Dataset entries
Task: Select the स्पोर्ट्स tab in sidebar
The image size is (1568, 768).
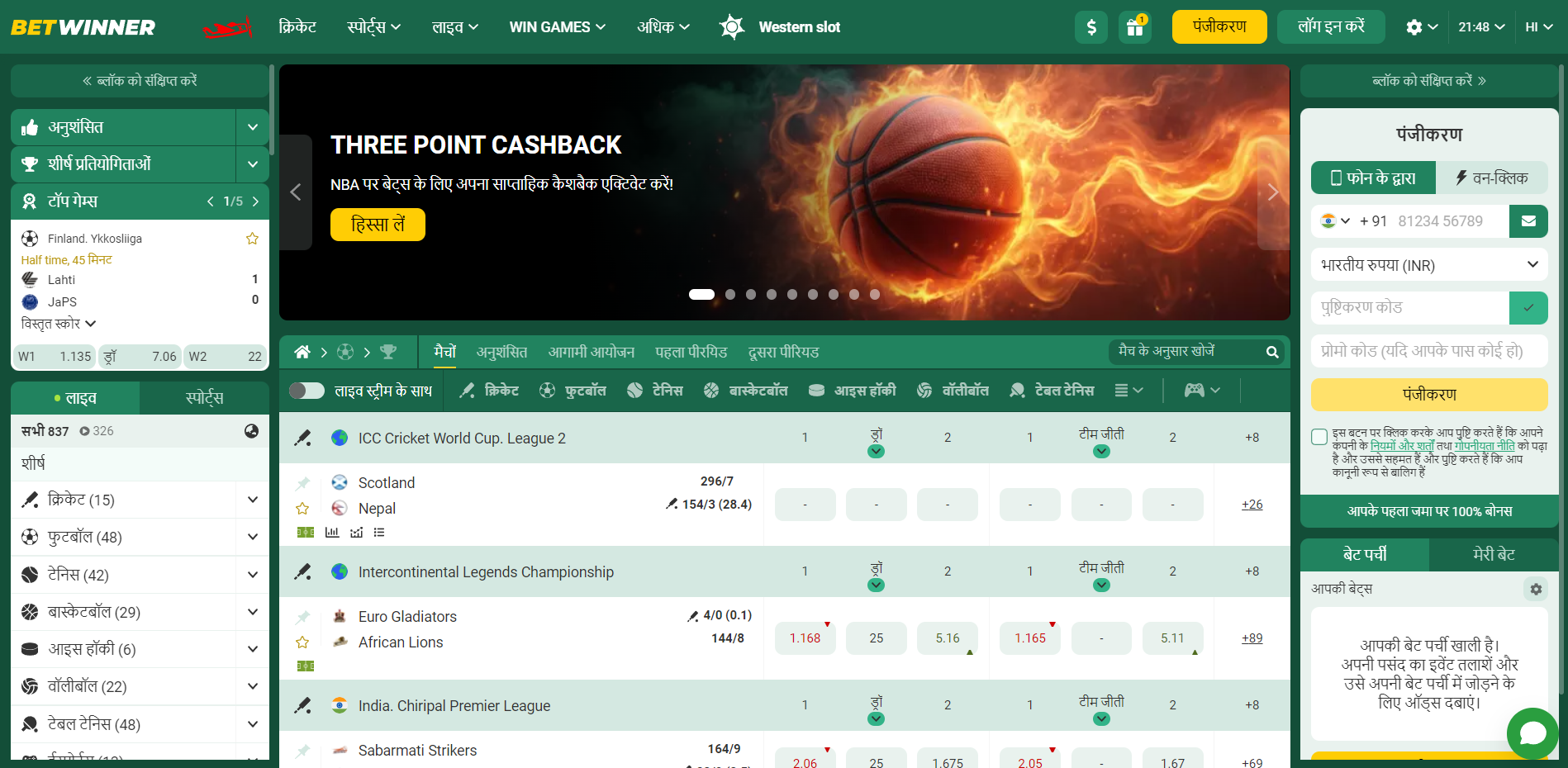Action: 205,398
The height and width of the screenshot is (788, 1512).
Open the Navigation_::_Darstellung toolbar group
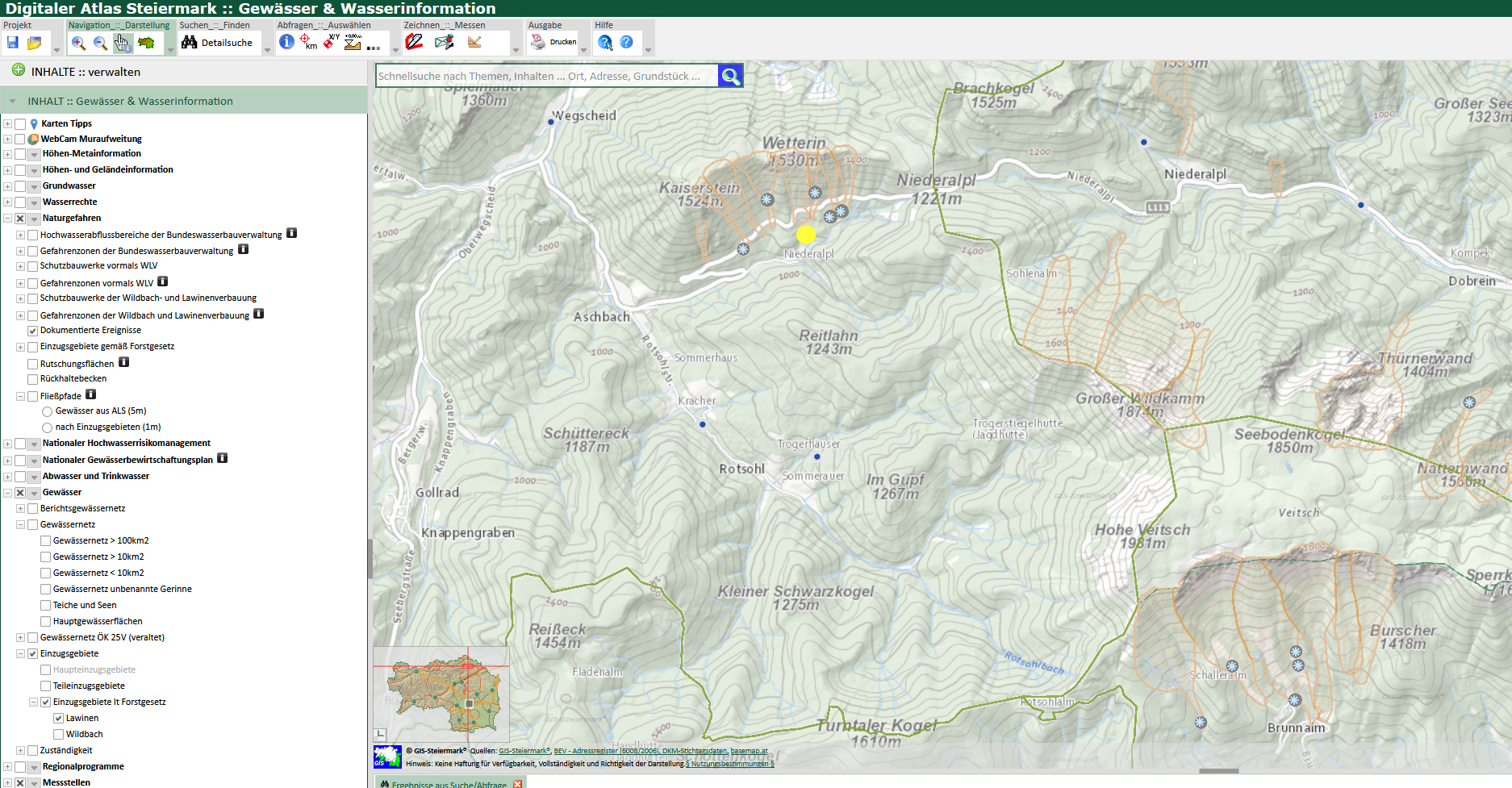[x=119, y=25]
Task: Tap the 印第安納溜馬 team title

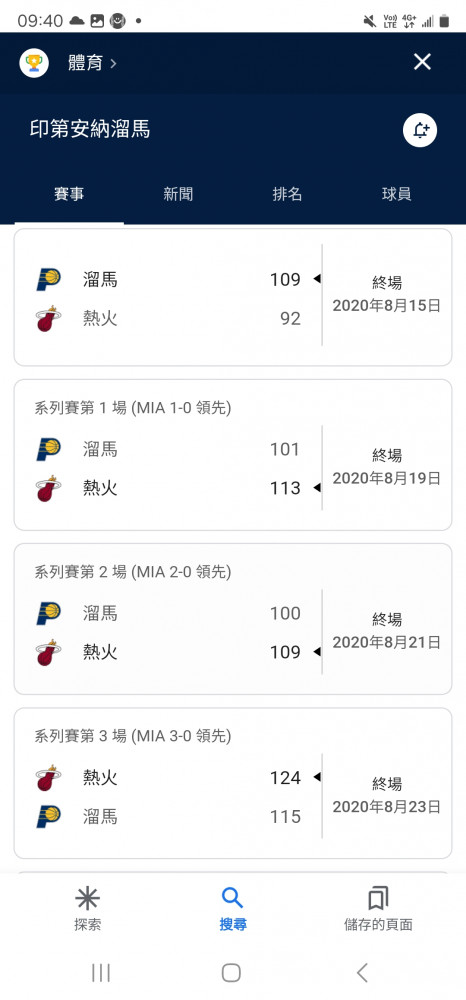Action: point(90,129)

◆ WHAT TO PRODUCE ◆
Skipping the pictures, output the entries exactly as they appear above.

◆ WORKED SOLUTION ◆
Task: Select the स्पोर्ट्स tab in sidebar
The image size is (1568, 768).
Action: 205,398
The height and width of the screenshot is (788, 1512).
Open the Navigation_::_Darstellung toolbar group
[x=119, y=25]
Task: Tap the 印第安納溜馬 team title

Action: point(90,129)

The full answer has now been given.